Figure 7.

A model for GPR-mediated initiation of G protein signaling. (A) A pathway for spindle force regulation by LIN-5/GPR/Gα, which may be locally regulated by polarity genes. (B) Classical heterotrimeric G protein activation. Exchange of GDP for GTP associated with Gα is stimulated by the guanine nucleotide exchange activity of a GPCR. The heterotrimer is dissociated into two independent signaling modules, Gα·GTP and Gβγ, which are then competent to activate downstream effectors. (C) Activation of G protein signaling in the absence of a GPCR. A GoLoco/GPR motif protein, such as Pins, could compete with and dissociate Gβγ from the heterotrimer, thus initiating Gβγ signaling.

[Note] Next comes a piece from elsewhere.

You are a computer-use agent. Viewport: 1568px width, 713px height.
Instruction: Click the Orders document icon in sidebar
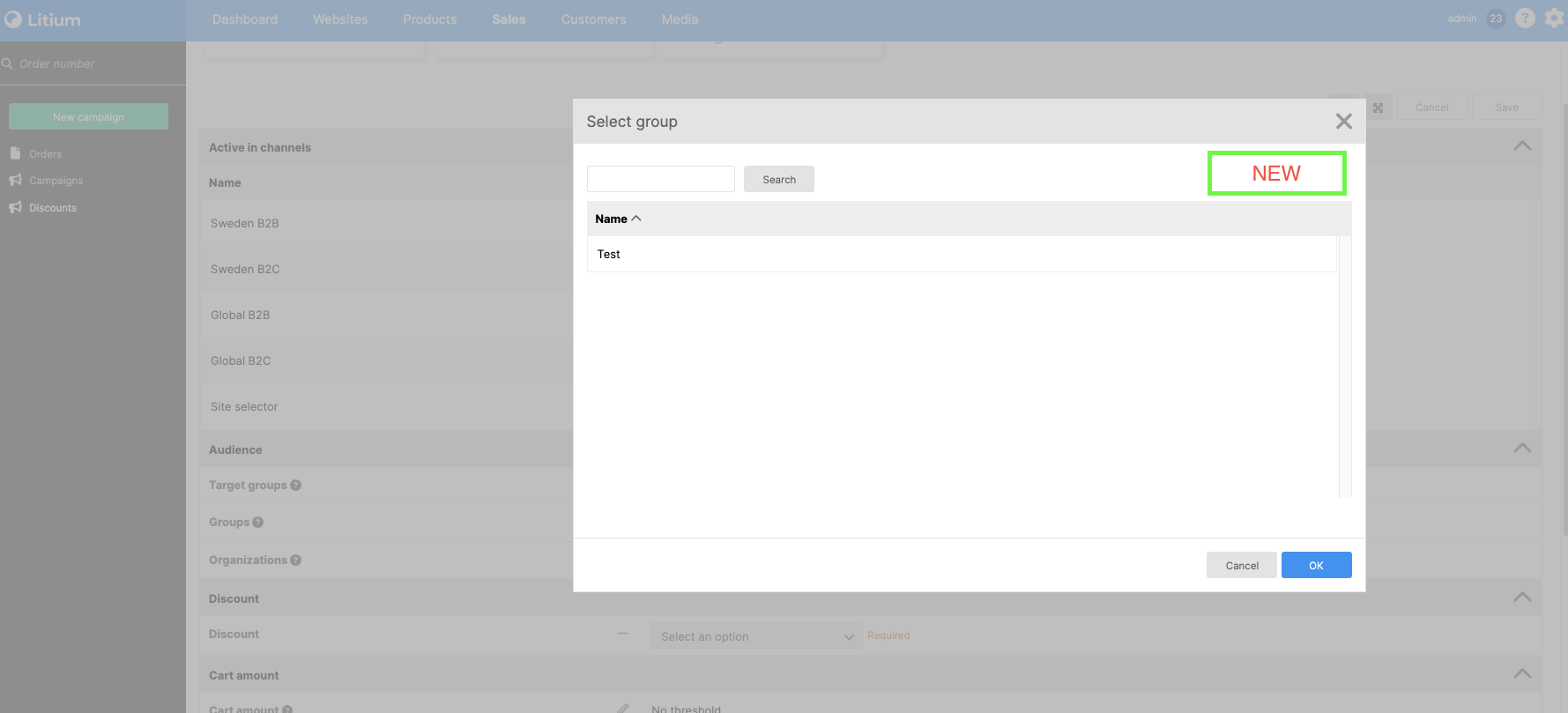pyautogui.click(x=15, y=153)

It is not known if Gα·GDP/Pins is competent to signal. (D) Receptor-independent initiation of Gα·GTP signaling. The GPR-1/GPR-2 GoLoco proteins could dissociate Gβγ from the heterotrimer and allow the subsequent production of Gα·GTP through the activity of a GEF such as RIC-8. Additionally, free Gβγ could regulate its specific effectors. The signal could be attenuated by intrinsic or GAP-stimulated GTP hydrolysis, allowing for cycling activation of this pathway.